One of my favorite moments in the field this past summer was collecting soil cores with a large group of researchers. We collected soil cores from every plot within the REX project, which was a huge group effort! Despite the extreme heat and large task at hand, we marched across the LTER into marked REX plots with smiles across our sweat glistened faces. Working with this large group reminded me of why I love fieldwork so much – it’s the people and the comradery that comes out when you’re working in the field together. It can be sweaty, dirty, straining work, but with a good group of people, the work is rewarding, and dare I say fun. With the samples that I collected, I am specifically interested in uncovering the short and long-term temporal changes of the bacterial and fungal communities within these plots. To do this I will extract DNA from these samples, which I’m excited to do this spring 2022, so that I can analyze the microbial communities within each sample and compare them across treatments and time.

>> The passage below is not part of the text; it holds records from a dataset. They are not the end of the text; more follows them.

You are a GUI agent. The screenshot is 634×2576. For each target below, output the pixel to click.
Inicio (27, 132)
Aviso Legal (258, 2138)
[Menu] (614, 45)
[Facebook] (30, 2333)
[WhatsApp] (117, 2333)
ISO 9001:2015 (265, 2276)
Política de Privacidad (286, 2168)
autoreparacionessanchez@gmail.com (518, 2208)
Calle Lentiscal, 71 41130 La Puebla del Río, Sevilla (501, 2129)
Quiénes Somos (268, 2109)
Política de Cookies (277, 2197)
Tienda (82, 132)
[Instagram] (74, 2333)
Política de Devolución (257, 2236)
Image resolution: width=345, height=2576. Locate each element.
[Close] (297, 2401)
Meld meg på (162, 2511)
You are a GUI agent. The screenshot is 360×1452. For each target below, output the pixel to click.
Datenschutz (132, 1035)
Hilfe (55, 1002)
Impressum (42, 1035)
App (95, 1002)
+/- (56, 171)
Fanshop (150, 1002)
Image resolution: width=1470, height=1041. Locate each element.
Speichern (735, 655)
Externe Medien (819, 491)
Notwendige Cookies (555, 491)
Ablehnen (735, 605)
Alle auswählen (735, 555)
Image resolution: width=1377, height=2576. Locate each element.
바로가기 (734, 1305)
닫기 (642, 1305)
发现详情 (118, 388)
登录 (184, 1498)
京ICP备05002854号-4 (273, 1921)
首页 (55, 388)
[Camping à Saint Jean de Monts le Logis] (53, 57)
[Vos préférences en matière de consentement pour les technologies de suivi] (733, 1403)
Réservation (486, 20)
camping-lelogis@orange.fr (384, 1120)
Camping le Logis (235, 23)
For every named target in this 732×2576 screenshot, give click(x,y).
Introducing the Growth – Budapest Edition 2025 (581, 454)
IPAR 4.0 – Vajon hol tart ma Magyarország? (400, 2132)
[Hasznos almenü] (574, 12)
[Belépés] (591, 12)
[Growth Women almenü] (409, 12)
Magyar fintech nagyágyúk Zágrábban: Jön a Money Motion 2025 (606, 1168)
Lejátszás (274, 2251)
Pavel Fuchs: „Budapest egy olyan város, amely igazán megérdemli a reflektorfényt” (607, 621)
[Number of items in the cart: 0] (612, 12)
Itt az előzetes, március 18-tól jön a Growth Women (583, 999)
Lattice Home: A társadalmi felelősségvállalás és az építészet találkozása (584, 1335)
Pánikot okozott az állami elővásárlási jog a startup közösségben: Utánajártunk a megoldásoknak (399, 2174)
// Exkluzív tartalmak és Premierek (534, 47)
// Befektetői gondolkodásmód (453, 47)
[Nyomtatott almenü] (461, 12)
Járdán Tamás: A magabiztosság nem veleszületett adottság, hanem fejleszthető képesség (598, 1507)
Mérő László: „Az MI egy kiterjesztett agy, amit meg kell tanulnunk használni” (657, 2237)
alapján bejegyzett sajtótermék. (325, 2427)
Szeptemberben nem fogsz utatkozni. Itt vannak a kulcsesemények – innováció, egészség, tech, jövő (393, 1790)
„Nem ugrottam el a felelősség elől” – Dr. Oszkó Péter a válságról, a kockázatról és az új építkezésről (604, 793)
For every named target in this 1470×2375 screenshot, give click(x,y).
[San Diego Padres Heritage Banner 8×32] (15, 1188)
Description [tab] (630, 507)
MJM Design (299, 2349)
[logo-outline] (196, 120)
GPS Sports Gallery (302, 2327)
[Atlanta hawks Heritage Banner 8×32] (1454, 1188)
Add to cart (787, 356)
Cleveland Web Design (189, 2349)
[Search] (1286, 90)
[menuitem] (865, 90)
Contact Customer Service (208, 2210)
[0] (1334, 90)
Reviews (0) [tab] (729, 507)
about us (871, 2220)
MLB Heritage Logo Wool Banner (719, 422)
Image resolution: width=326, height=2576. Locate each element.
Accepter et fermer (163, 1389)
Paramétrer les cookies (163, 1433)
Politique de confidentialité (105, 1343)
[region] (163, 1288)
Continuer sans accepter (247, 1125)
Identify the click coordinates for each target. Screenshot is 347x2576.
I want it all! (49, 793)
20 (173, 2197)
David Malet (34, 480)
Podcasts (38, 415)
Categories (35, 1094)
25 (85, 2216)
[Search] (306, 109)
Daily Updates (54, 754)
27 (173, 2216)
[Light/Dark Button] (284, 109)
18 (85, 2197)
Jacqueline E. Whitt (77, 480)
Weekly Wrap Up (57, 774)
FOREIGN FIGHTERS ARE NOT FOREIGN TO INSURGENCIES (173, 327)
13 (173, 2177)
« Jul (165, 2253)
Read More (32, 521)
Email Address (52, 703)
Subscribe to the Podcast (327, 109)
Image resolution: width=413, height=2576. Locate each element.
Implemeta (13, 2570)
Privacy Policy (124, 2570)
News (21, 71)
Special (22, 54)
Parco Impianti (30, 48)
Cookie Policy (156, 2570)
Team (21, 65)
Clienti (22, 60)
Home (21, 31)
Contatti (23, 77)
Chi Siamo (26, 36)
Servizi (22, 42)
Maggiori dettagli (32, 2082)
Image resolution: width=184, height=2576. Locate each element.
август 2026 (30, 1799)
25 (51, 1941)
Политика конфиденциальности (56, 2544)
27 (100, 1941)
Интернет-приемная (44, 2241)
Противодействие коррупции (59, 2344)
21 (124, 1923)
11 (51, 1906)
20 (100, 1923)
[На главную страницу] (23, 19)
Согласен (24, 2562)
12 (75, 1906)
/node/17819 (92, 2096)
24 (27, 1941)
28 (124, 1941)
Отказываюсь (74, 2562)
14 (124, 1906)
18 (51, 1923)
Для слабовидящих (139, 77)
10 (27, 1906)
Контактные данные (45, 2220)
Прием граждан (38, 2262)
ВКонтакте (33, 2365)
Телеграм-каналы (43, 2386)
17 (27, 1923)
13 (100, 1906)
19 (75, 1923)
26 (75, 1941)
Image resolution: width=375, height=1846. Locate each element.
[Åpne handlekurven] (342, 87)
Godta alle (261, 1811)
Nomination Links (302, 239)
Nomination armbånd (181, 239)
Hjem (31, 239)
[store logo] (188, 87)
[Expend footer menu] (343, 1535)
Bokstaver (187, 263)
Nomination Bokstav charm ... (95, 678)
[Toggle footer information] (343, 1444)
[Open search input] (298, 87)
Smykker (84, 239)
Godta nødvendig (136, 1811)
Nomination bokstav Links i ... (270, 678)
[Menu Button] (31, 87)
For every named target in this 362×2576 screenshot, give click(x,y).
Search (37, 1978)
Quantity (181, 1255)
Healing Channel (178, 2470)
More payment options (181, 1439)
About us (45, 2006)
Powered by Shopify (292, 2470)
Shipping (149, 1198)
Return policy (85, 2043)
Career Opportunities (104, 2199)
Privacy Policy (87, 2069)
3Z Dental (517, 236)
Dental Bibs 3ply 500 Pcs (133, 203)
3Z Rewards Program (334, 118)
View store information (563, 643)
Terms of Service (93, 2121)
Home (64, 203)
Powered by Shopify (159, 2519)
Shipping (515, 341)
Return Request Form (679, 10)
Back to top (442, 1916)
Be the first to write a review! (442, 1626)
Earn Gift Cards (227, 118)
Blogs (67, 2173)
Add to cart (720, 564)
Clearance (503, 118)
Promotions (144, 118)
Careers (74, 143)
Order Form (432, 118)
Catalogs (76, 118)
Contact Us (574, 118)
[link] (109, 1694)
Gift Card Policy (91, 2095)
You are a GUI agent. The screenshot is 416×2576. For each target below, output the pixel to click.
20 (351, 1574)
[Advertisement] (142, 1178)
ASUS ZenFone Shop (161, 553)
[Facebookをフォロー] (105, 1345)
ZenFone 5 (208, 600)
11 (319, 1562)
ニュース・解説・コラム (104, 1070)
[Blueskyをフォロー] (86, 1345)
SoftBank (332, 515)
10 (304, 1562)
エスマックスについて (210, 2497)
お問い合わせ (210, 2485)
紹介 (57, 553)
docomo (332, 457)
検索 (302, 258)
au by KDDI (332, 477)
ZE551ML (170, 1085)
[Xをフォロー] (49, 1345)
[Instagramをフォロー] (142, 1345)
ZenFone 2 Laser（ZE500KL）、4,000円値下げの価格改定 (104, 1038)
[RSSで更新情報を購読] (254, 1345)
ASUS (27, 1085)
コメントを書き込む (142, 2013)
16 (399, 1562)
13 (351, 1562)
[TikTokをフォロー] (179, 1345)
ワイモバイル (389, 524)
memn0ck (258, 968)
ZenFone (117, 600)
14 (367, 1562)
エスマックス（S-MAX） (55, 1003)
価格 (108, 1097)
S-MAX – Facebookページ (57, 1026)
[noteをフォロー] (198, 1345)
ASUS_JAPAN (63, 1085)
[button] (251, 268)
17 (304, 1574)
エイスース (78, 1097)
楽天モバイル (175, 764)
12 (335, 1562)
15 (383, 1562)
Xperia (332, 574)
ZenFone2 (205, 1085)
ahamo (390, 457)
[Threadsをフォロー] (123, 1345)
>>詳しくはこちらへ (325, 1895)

Another exciting experiment I conducted this past summer was an insect preference trial. I studied two species that are very common in the LTER – Canada goldenrod (Solidago canadensis) and red-legged grasshoppers (Melanoplus femurrubrum). I wanted to answer the question: do climate stressors affect the relationship between these two species? I collected grasshoppers from the early successional fields in the LTER and then didn’t feed them for 24 hours so they would be hungry. I then gathered goldenrod leaves from ambient, warmed, drought, and warmed + drought treatments in REX. Once I had the grasshoppers and goldenrod, I began the preference trials where grasshoppers fed on leaves of goldenrod of each treatment for 20 hours inside insect cages. After the 20 hours, I measured the amount of leaves eaten before and after the trials. In the end I found no differences among treatments for how much each grasshopper ate. However, I did find that warming appeared to have a stronger effect on preference compared to drought. This could be due to the fact that the grasshoppers are too generalist of an insect herbivore to see differences among treatments. Our warming treatment also started before and therefore is longer than the drought treatment which could explain warming’s stronger effect on insect preferences. Trait variation in goldenrod and subsequently plant palatability might also change overtime with persistent long-term drought and warming. Finally, I could be overestimating herbivory due to the shrinking effect of leaves after harvesting. I plan to conduct this experiment again in summer 2022 which will help me address these factors.
My research at the KBS LTER is only beginning and I’m looking forward to continuing to look at the data in hand from the experiments carried out from the 2021 field season and future summers. Ultimately my research will help us better understand how climate change will affect plant communities so we can improve our ability to predict future changes in community structure and function in a changing world.